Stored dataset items
┄┄┄┄┄┄┄┄┄┄┄┄┄┄┄┄┄┄┄┄

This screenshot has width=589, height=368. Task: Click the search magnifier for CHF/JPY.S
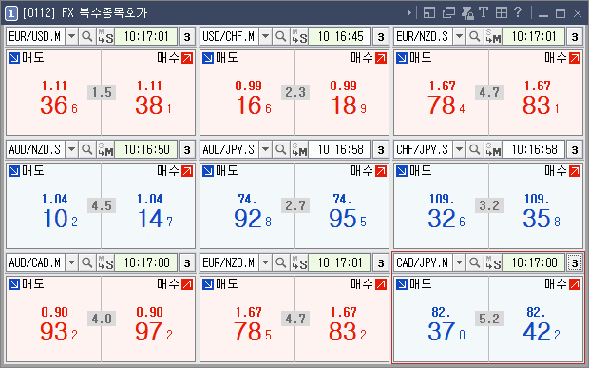(x=474, y=149)
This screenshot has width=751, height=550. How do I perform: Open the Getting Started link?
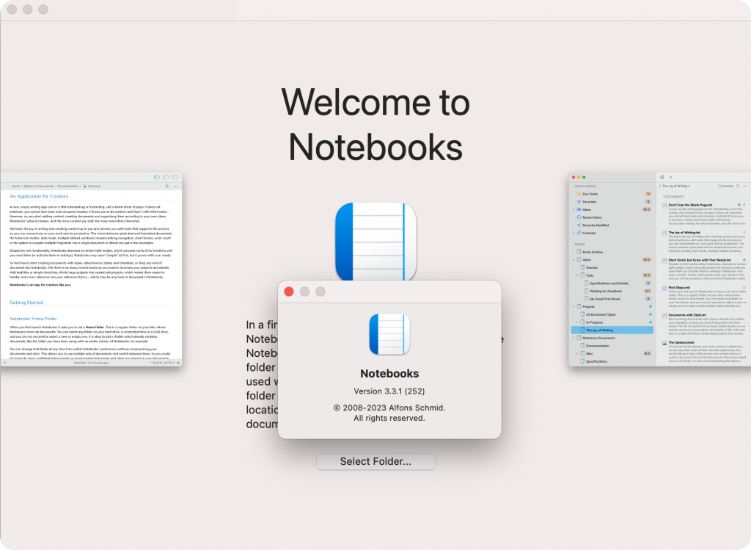coord(27,302)
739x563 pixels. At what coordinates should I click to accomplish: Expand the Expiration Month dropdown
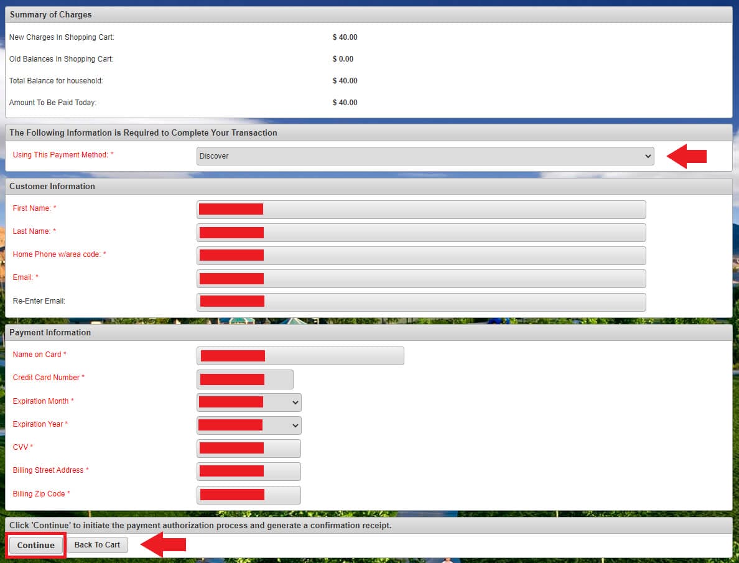tap(249, 402)
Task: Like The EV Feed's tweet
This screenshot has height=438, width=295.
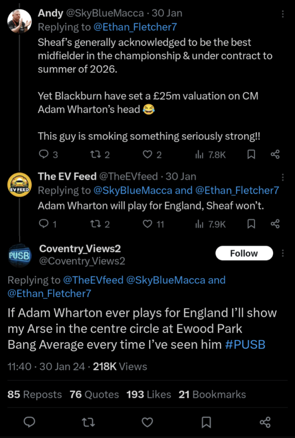Action: coord(147,224)
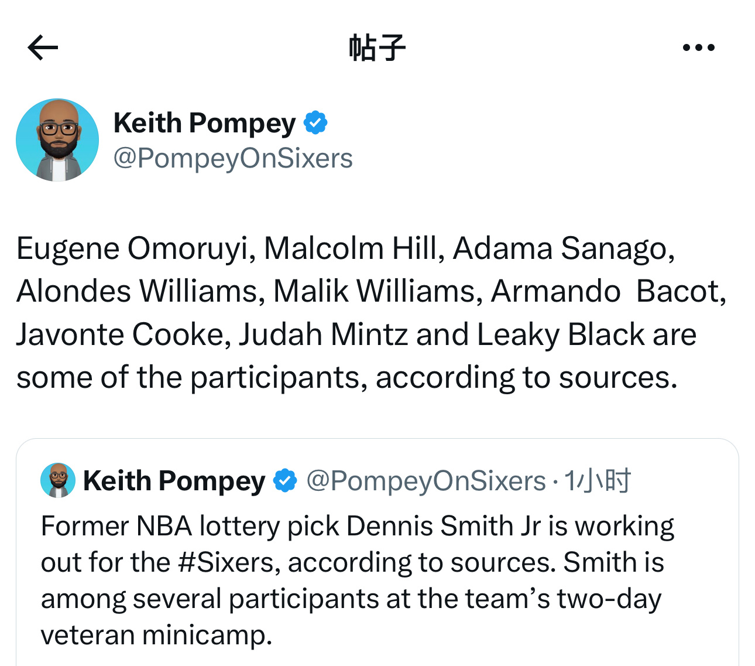Open Keith Pompey's large profile avatar

point(57,140)
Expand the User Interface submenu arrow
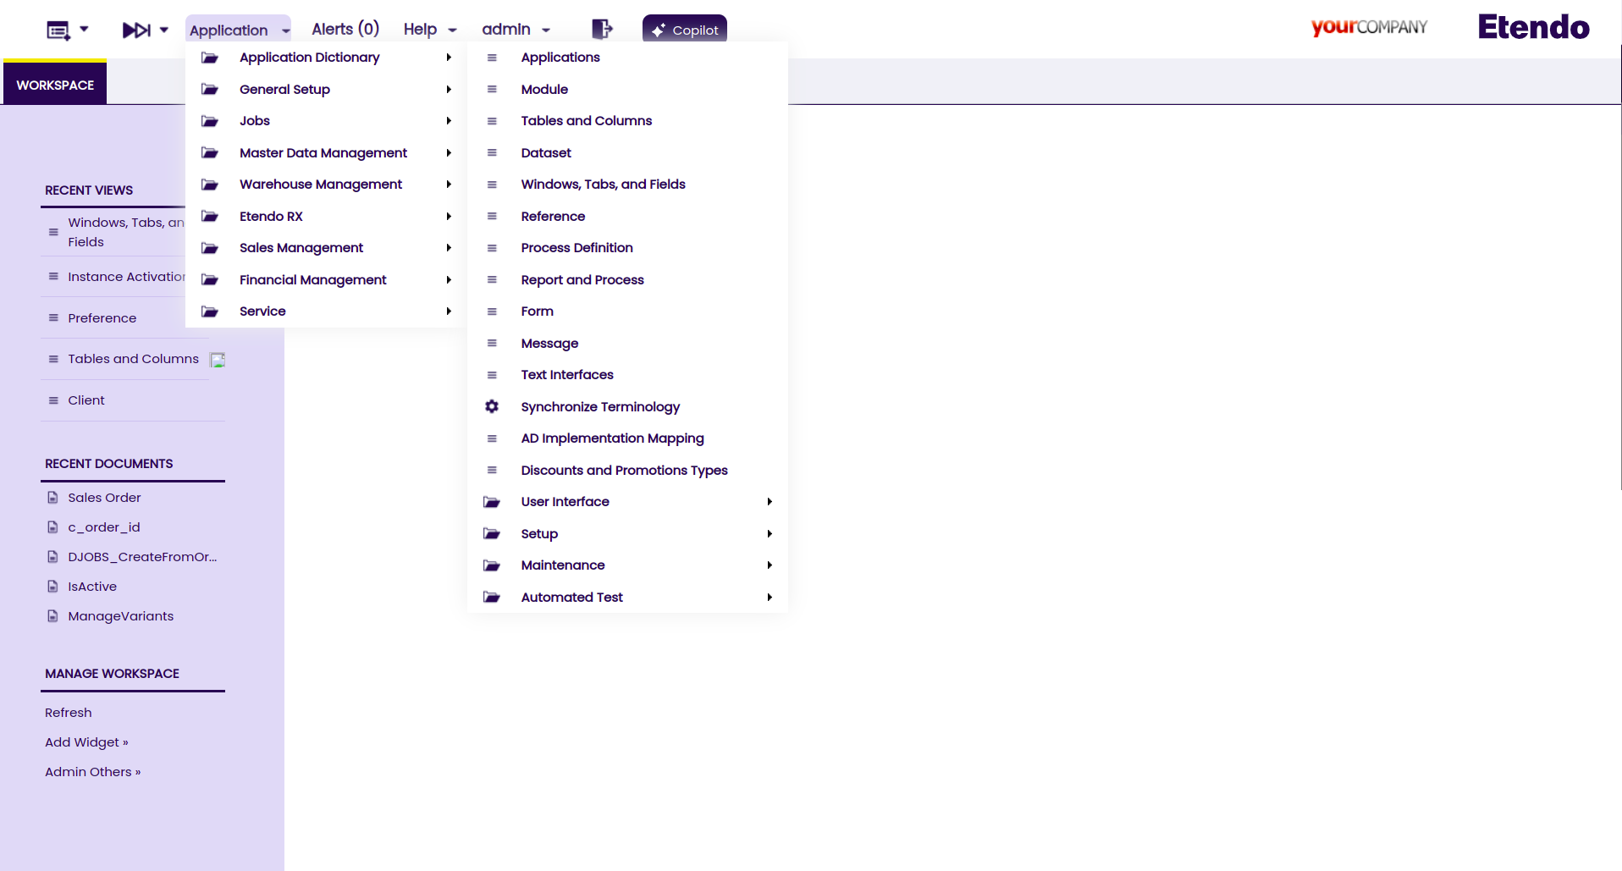Screen dimensions: 1622x871 [770, 502]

┄┄┄┄┄┄┄┄┄┄┄┄┄┄┄┄┄┄┄┄

# STATED EXERCISE:
Rewrite the lines from the one containing "739x563 pixels. At" through the end of the records, swapping "tweet" for "post" and keeping everything else the same. Leave the pictures out of your answer.

# RESPONSE TO THIS EXERCISE:
739x563 pixels. At what coordinates should I click to accomplish: Expand the Expiration Month dropdown
tap(249, 402)
Task: Like The EV Feed's post
This screenshot has height=438, width=295.
Action: coord(147,224)
Open Keith Pompey's large profile avatar

point(57,140)
Expand the User Interface submenu arrow
Screen dimensions: 1622x871 [770, 502]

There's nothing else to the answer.